#### Stored records
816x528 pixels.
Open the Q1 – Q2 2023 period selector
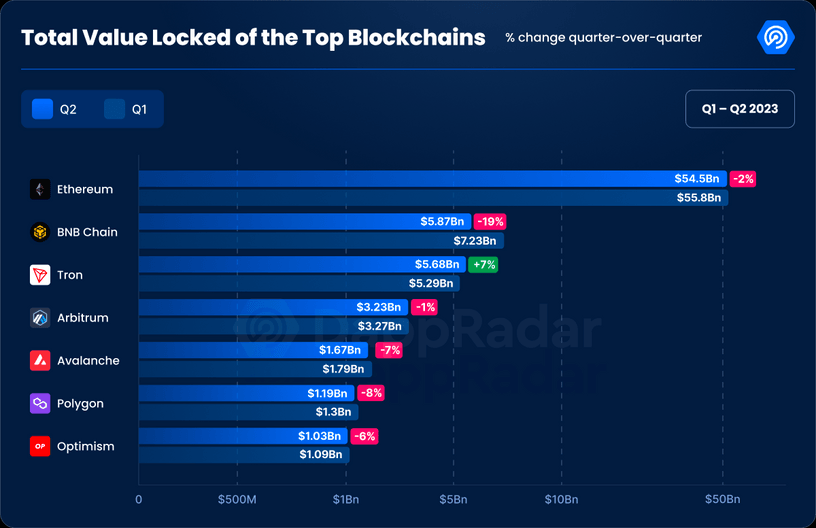(x=740, y=109)
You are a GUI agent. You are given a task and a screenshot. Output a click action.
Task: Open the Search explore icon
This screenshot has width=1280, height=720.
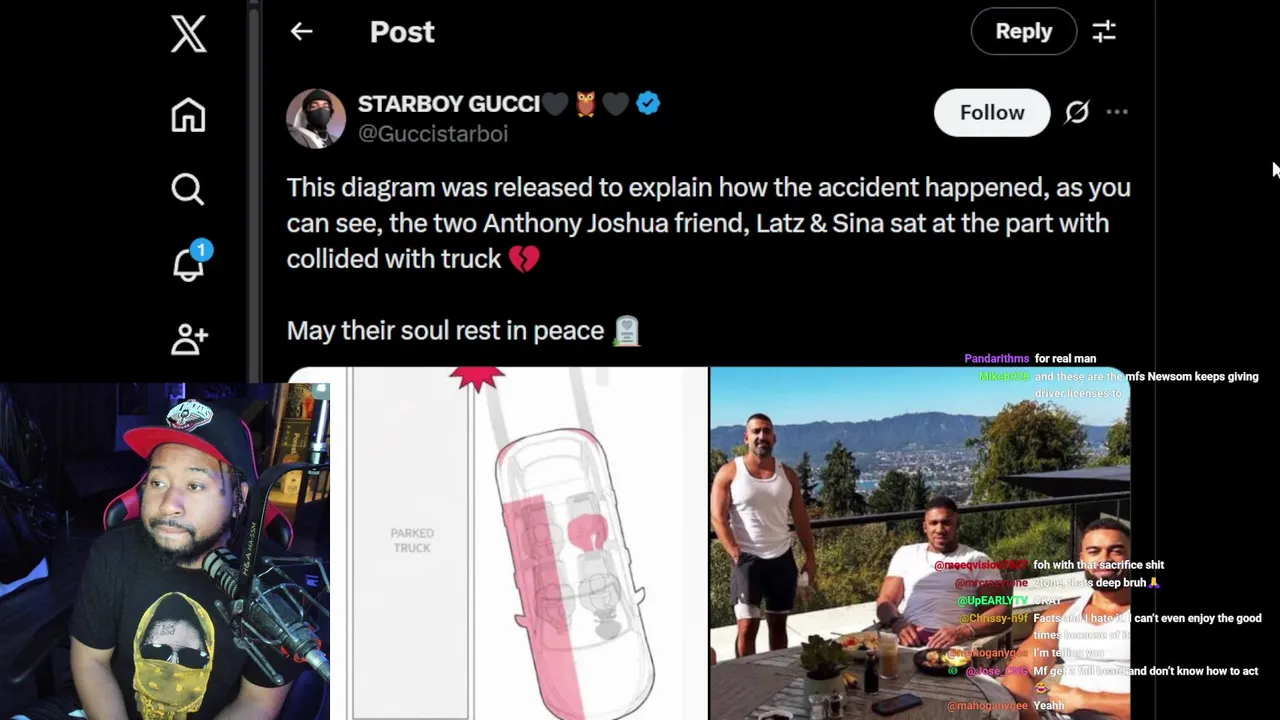click(x=188, y=189)
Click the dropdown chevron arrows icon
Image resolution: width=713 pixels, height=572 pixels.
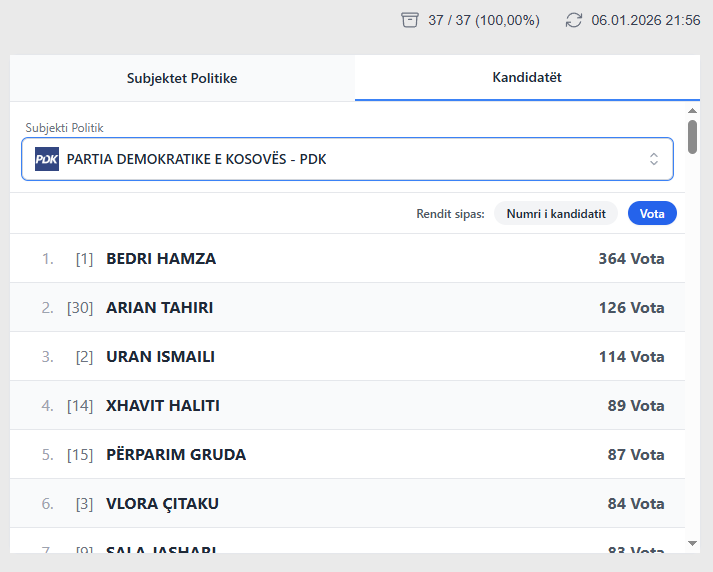click(653, 159)
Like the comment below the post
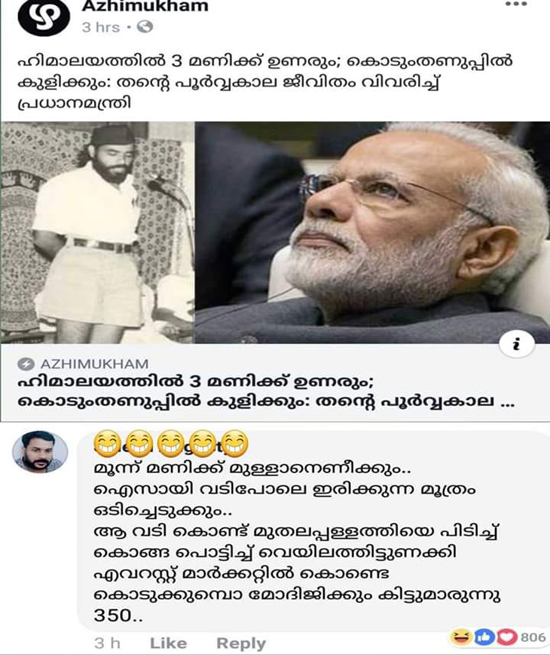The height and width of the screenshot is (655, 550). (168, 643)
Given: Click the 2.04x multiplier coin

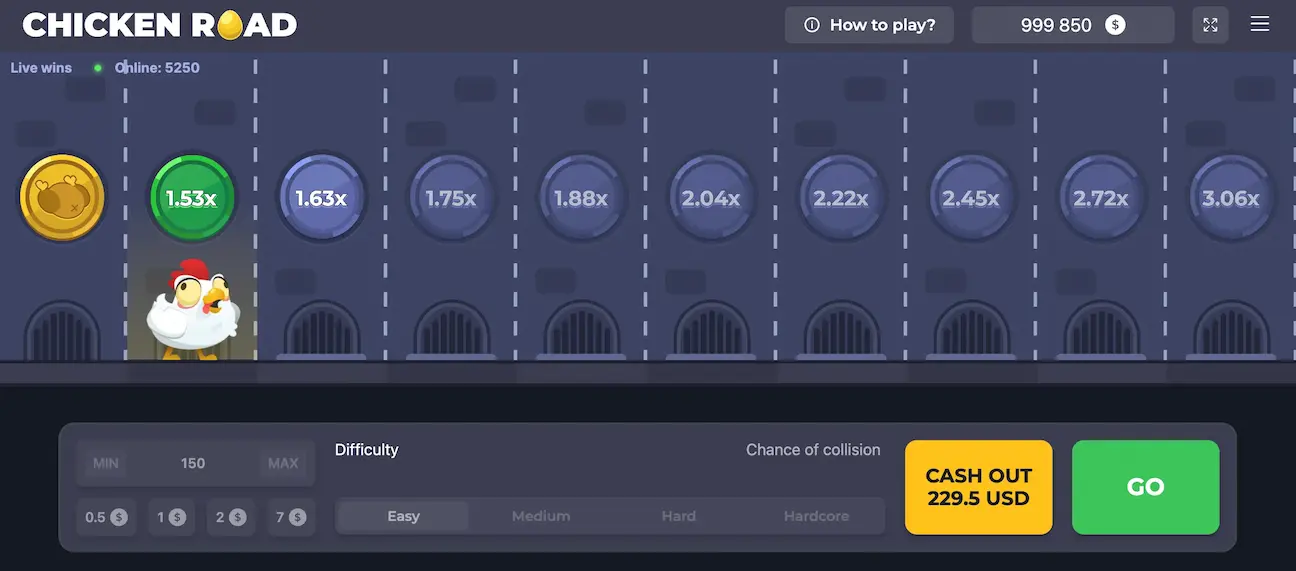Looking at the screenshot, I should (x=711, y=198).
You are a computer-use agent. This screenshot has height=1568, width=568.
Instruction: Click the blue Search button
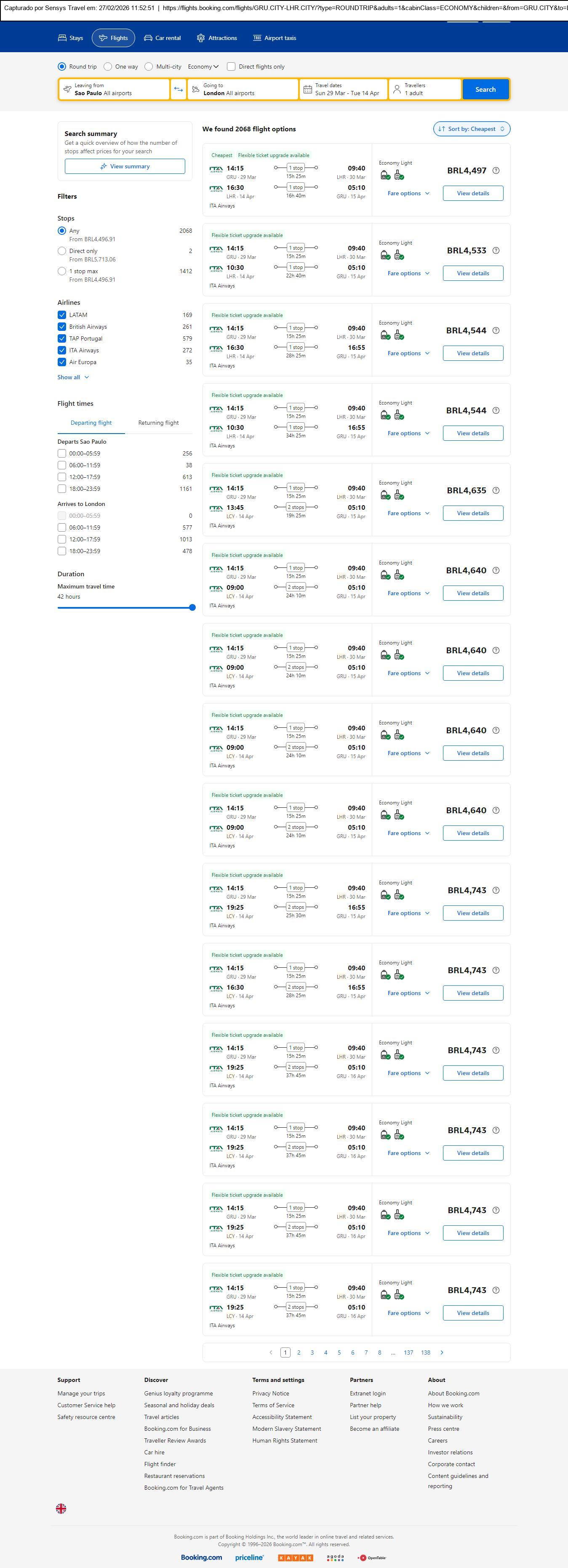[x=485, y=90]
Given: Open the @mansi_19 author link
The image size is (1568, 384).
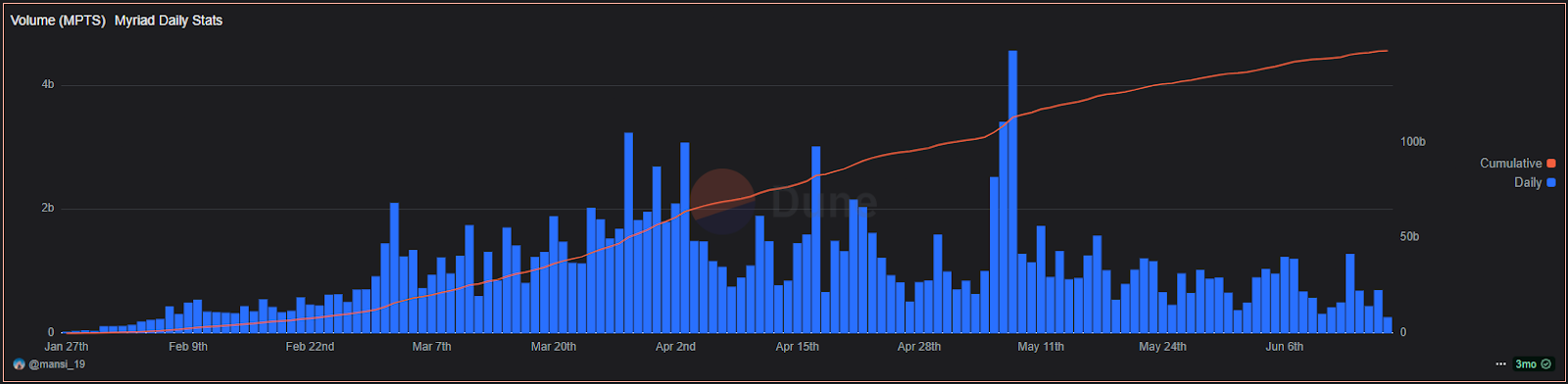Looking at the screenshot, I should pyautogui.click(x=57, y=364).
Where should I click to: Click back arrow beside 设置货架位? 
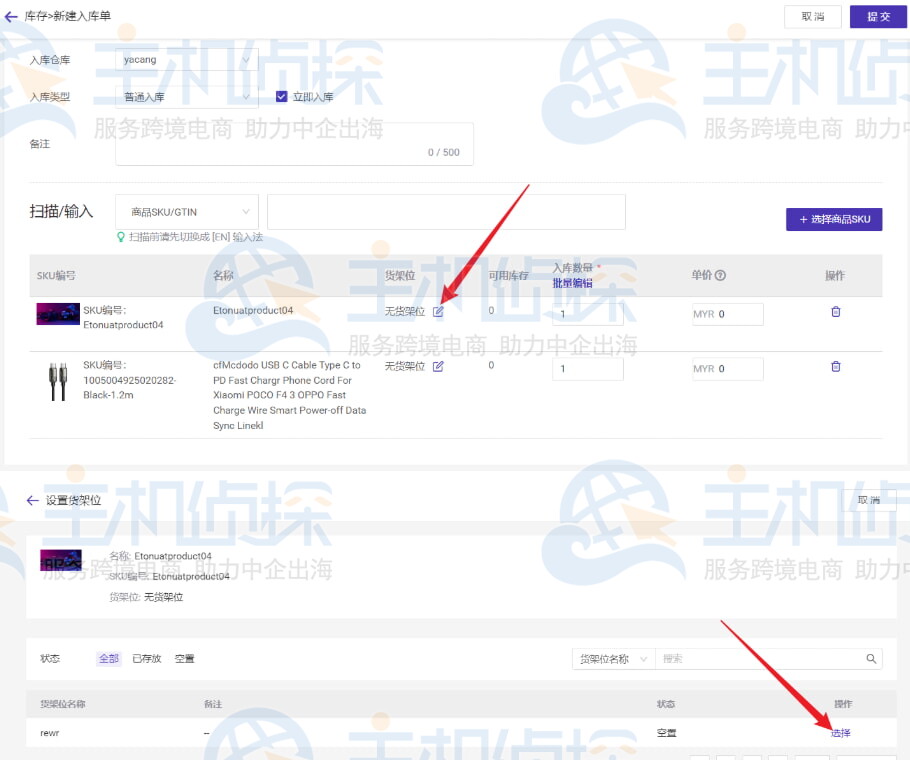tap(32, 500)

#### Aim of the task
Leave out every picture, and write out exactly the lines from the one with "You are a GUI" through the end of the records above, both ends included.

#### Task response
You are a GUI agent. You are given a task and a screenshot. Output a click action.
Task: Open the Search explore icon
This screenshot has width=1280, height=720.
click(x=188, y=189)
Click the dropdown chevron arrows icon
Image resolution: width=713 pixels, height=572 pixels.
click(653, 159)
Like the comment below the post
The height and width of the screenshot is (655, 550). (168, 643)
Given: Click the 2.04x multiplier coin

Looking at the screenshot, I should (x=711, y=198).
You are a computer-use agent. This screenshot has height=1568, width=568.
Instruction: Click the blue Search button
[x=485, y=90]
Given: Open the @mansi_19 author link
The image size is (1568, 384).
Looking at the screenshot, I should pyautogui.click(x=57, y=364).
Where should I click to: Click back arrow beside 设置货架位? 
tap(32, 500)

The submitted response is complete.